++++ Texte choisi ++++

Dans leur volonté de se trouver sélectionnés dans les premiers, les autorités slovaques travaillent les critères économiques leur permettant de se rapprocher rapidement des acquis communautaires. Un certain nombre de lois, sur les marchés publics et les aides de l'Etat, ont été promulguées, des restructurations et des privatisations du secteur bancaire sont en cours. La volonté est d'attirer des investissements étrangers, le capital étranger ayant le même statut que le capital slovaque. L'idée étant que le besoin important d'argent ne sera satisfait que si celui-ci vient en grande partie de l'étranger. La volonté d'assurer une stabilité économique incite le Gouvernement à accroître les recettes du budget, en augmentant les taxes sur la consommation et en diminuant les dépenses publiques. Le gel des salaires dans l'Education nationale, et les réformes à introduire dans la Santé publique ne seront pas sans conséquence sur l'opinion publique car la mise en place de mesures compensatoires, en direction des populations les plus défavorisées, sont relativement faibles.

Le poids des collectivités locales dans l'économie est encore limité, car le processus de décentralisation de l'administration et des finances en est à son début. L'Etat envisage toutefois des transferts de compétence en direction des collectivités. Le Président de l'Association des Villes et des Communes a souligné le rôle très important des collectivités locales pour la vie démocratique du pays.

II. Le rapport de la Commission européenne sur les progrès réalisés par la Slovaquie sur la voie de l'adhésion

Le dernier rapport de la Commission européenne, du 13 octobre 1999, apporte des informations complémentaires très intéressantes sur l'état de préparation de la Slovaquie à l'Union européenne.

1. L'aide de l'Union européenne

Le rapport indique que les échanges entre la Slovaquie et l'Union européenne ont continué à augmenter tant en 1998 qu'au cours des six premiers mois de 1999. L'Union européenne a encore vu croître sa part du commerce extérieur total de la Slovaquie, ce qui traduit l'intégration continue de cette économie dans celle de l'Union. Au cours des six premiers mois de 1999, les exportations slovaques à destination de l'Union européenne représentaient 60,8 % des exportations totales, ce qui équivaut à une augmentation de 23,7 % par rapport au premier semestre de 1998. Au cours des six premiers mois de l'année, les importations en provenance de l'Union européenne représentaient 52 % des importations totales de la Slovaquie.

++++ Données extraites ++++

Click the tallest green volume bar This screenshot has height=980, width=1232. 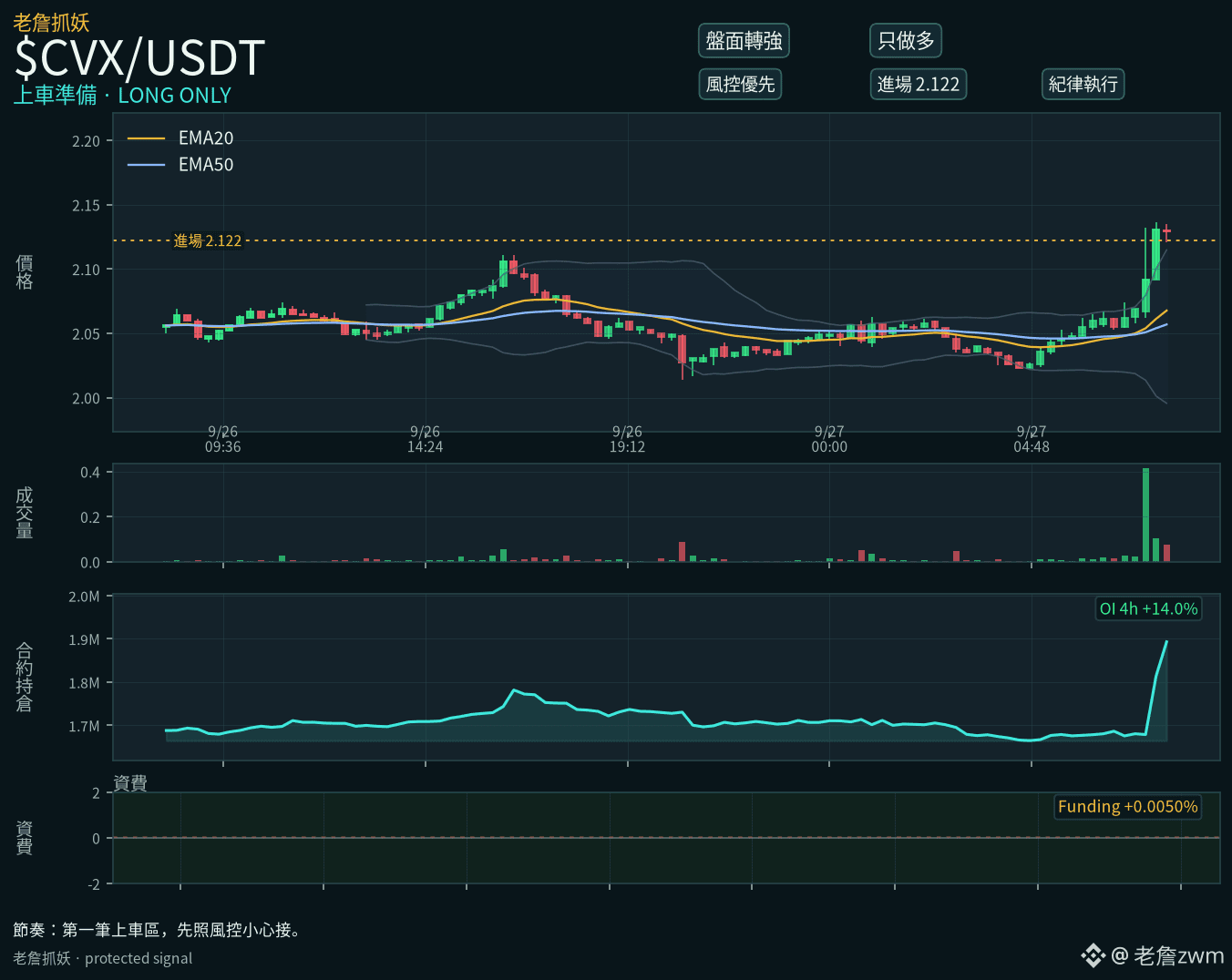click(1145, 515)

++++
++++ Données extraites ++++

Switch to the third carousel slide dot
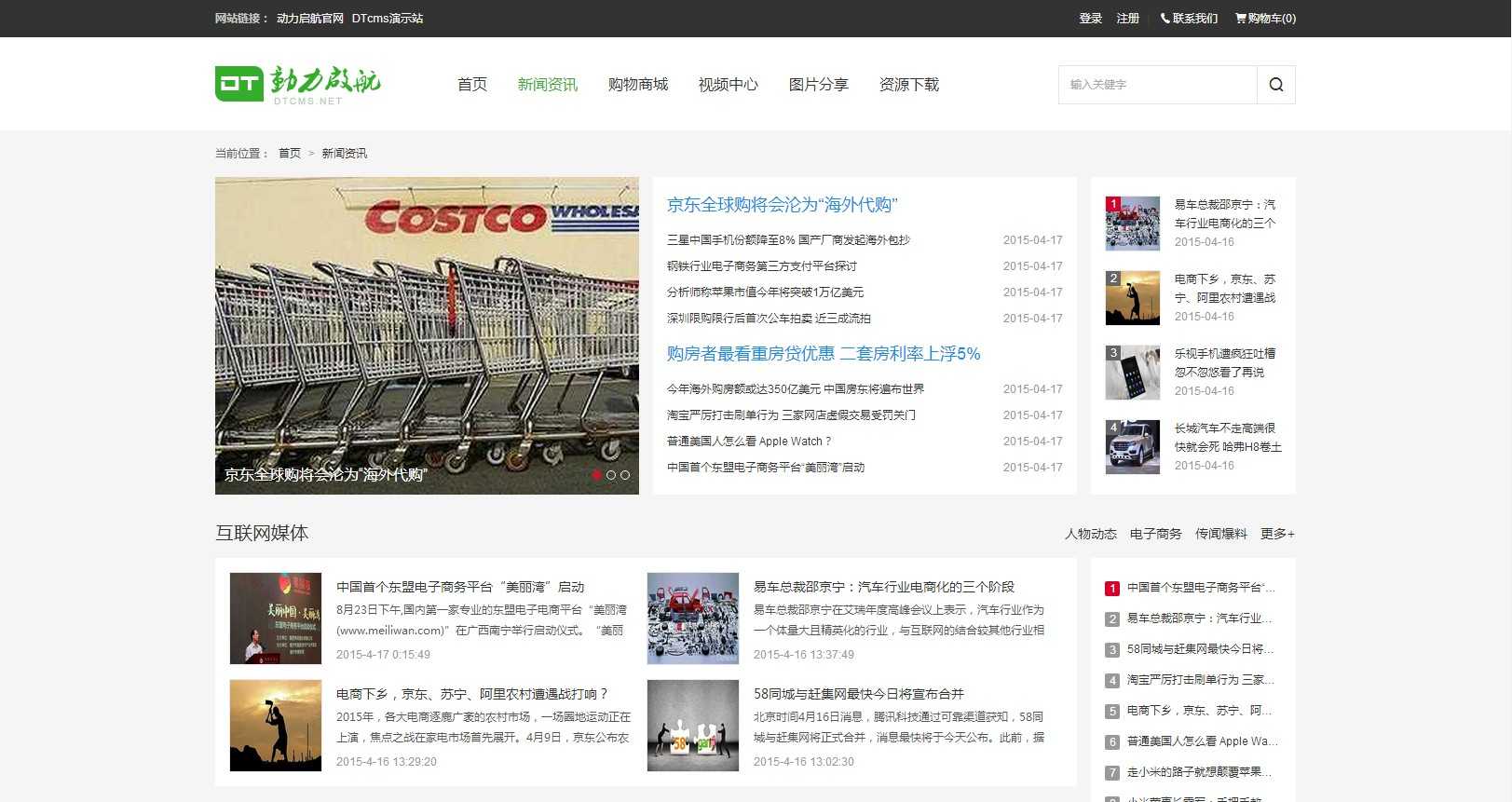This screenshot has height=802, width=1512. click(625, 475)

++++

▸ **Ce qui est demandé**
(1) D'après l'extrait sur la Slovaquie, quelle part des exportations totales slovaques était destinée à l'Union européenne au cours des six premiers mois de 1999 ?
(2) Relevez tous les pourcentages qui figurent dans l'extrait sur la Slovaquie, en indiquant à quoi chacun se rapporte.
(3) Résumez l'extrait sur la Slovaquie en deux phrases.

▸ **Solutions complètes**
(1) Elle représentait 60,8 % des exportations totales.

(2)
- 60,8 % : la part des exportations slovaques destinée à l'Union européenne au cours des six premiers mois de 1999
- 23,7 % : l'augmentation de ces exportations par rapport au premier semestre de 1998
- 52 % : la part des importations en provenance de l'Union européenne dans les importations totales de la Slovaquie au cours des six premiers mois de l'année

(3) Pour se rapprocher des acquis communautaires, les autorités slovaques promulguent des lois, restructurent et privatisent le secteur bancaire, cherchent à attirer les capitaux étrangers et veulent accroître les recettes du budget, alors que la décentralisation vers les collectivités locales n'en est qu'à son début. Le rapport de la Commission européenne du 13 octobre 1999 constate que les échanges avec l'Union européenne ont continué d'augmenter, l'Union recevant 60,8 % des exportations slovaques et fournissant 52 % des importations au premier semestre 1999.